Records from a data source
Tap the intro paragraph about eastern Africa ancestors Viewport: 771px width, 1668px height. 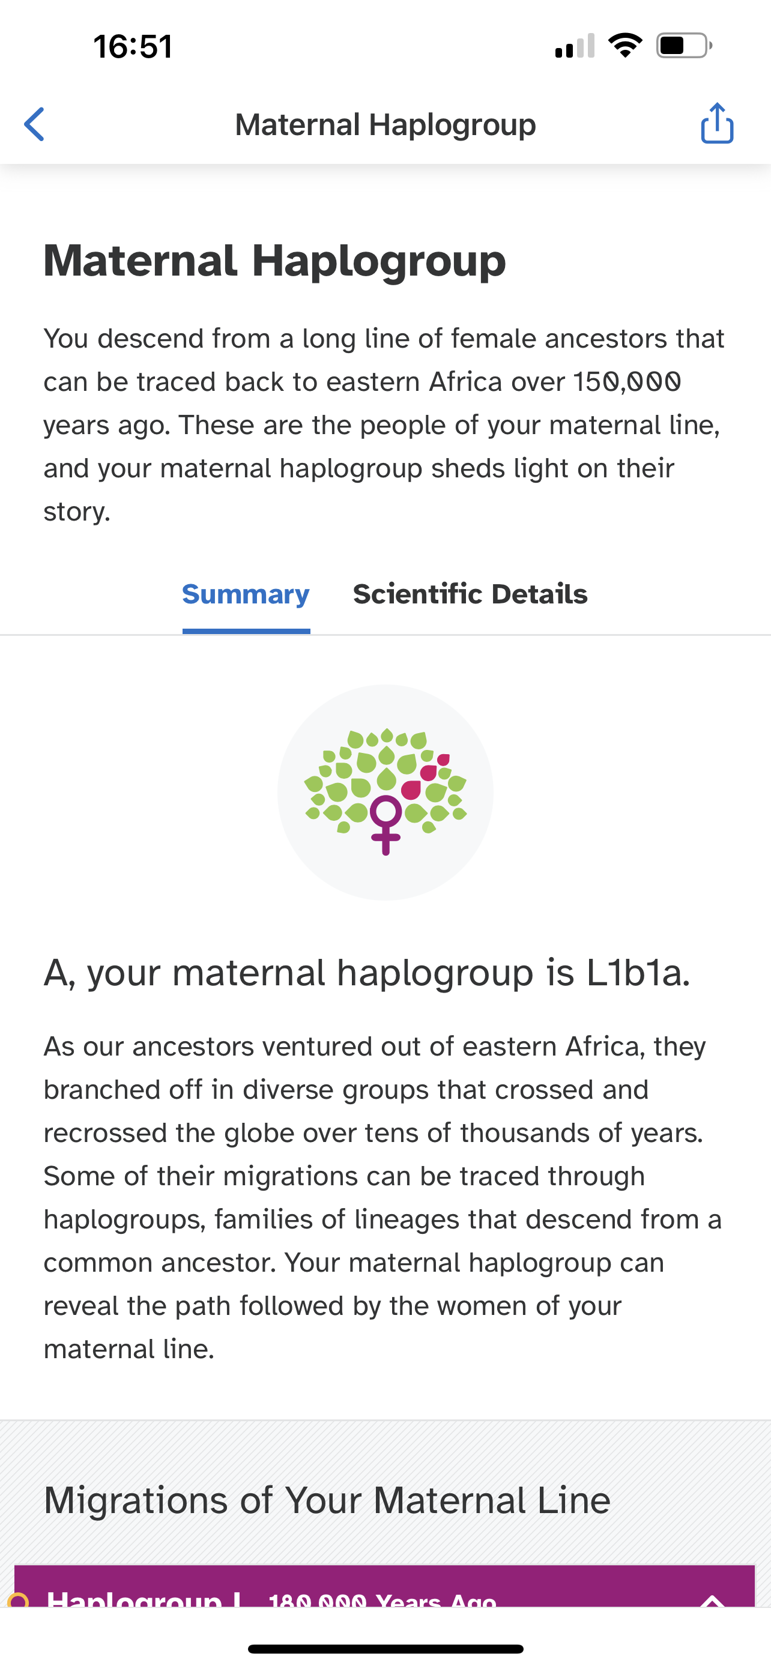coord(385,425)
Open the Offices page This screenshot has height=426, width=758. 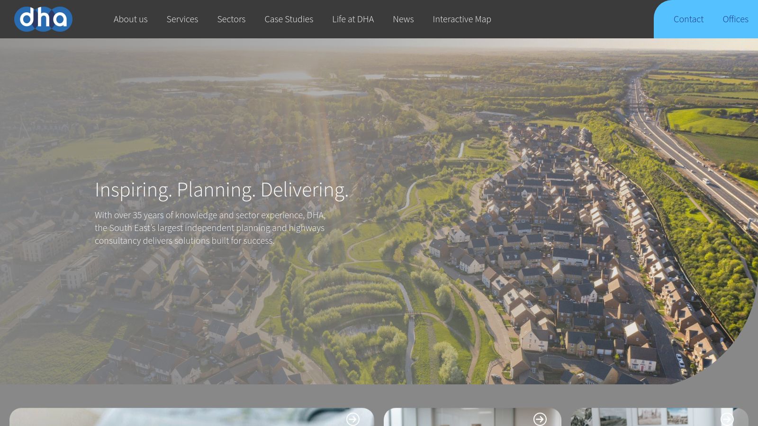tap(735, 19)
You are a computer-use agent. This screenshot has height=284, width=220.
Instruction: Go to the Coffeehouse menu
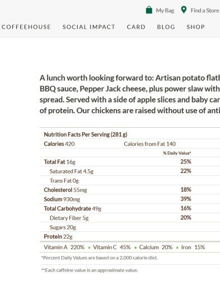click(x=26, y=27)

REQUIREMENTS: Put the lines starting at the one that contains "You are a computer-use" and ending at the last of the rows into a JSON list of strings, one string per line. Skip blank lines and leave the pictures out.

RESULT OF THIS EXERCISE:
[
  "You are a computer-use agent. This screenshot has height=284, width=220.",
  "Instruction: Go to the Coffeehouse menu",
  "click(x=26, y=27)"
]